平成25年版消費者白書

第1部 消費者行動・意識と消費者問題の現状

第2章 特集 高齢者の消費者トラブル

第1節 高齢者を取り巻く社会経済状況

【高齢者は貯蓄は多いものの収入は少ない】

総務省「家計調査」により、2012年の1世帯当たりの平均貯蓄額を世帯主の年齢階級別に見ると、世帯主の年齢が上がるほど世帯の貯蓄額は増加する傾向にあります。貯蓄額は60歳代の2,249万円をピークに、70歳以上になると2,197万円と減少していきますが、他の世代に比べ貯蓄額が多いことがわかります(図表2-1-2)

一方、負債は40歳代が978万円と最も多く、それより世帯主の年齢が上がるほど減少していき、60歳代が197万円、70歳以上が96万円という状況にあります。

また、年間収入は50歳代までは年齢が高まるにつれ増加しますが、60歳代では558万円、70歳以上では450万円となります。

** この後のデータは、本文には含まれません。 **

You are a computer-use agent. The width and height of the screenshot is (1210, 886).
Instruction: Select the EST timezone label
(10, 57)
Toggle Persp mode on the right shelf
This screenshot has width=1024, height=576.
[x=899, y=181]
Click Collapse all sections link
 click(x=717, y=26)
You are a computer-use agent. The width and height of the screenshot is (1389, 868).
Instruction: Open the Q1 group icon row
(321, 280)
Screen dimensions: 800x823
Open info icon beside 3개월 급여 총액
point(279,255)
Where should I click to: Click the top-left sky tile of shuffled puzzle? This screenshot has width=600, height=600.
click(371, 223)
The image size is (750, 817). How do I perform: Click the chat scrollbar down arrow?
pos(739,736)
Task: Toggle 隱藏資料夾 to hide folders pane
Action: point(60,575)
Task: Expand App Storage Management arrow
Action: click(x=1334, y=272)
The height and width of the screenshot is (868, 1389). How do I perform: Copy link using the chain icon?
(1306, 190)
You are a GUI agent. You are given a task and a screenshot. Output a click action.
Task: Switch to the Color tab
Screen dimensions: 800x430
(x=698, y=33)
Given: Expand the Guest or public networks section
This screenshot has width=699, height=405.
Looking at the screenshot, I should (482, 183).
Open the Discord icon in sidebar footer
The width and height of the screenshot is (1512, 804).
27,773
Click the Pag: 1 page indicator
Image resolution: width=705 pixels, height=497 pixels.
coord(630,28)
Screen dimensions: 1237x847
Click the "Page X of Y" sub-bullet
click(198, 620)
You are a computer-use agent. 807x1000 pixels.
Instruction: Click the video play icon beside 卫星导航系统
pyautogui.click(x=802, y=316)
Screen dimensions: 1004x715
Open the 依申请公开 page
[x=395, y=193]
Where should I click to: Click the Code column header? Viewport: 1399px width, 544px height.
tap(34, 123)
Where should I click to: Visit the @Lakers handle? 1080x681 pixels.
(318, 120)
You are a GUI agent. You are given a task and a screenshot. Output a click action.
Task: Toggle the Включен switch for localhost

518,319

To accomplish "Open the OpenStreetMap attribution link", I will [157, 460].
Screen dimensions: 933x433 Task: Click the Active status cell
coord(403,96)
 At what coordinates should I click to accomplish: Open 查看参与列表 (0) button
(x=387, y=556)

これらの状況を見ると、世帯主が定年退職を迎える時期になると、年間収入は減少するものの、退職金が入ることから貯蓄額は大きく増加し、住宅ローンの返済を終え負債が減少していく世帯の状況がうかがえます。そして、これらの世帯では貯蓄と年金が老後の生活資金となっていきますが、60歳代と比べ70歳以上では貯蓄額が減少しており、貯蓄を取り崩して生活していることが垣間見える結果となっています。よって、高齢期になると収入が以前ほど得られず、貯蓄が次第に減っていく状況の中、生活資金への不安は募っていく様子がうかがえます。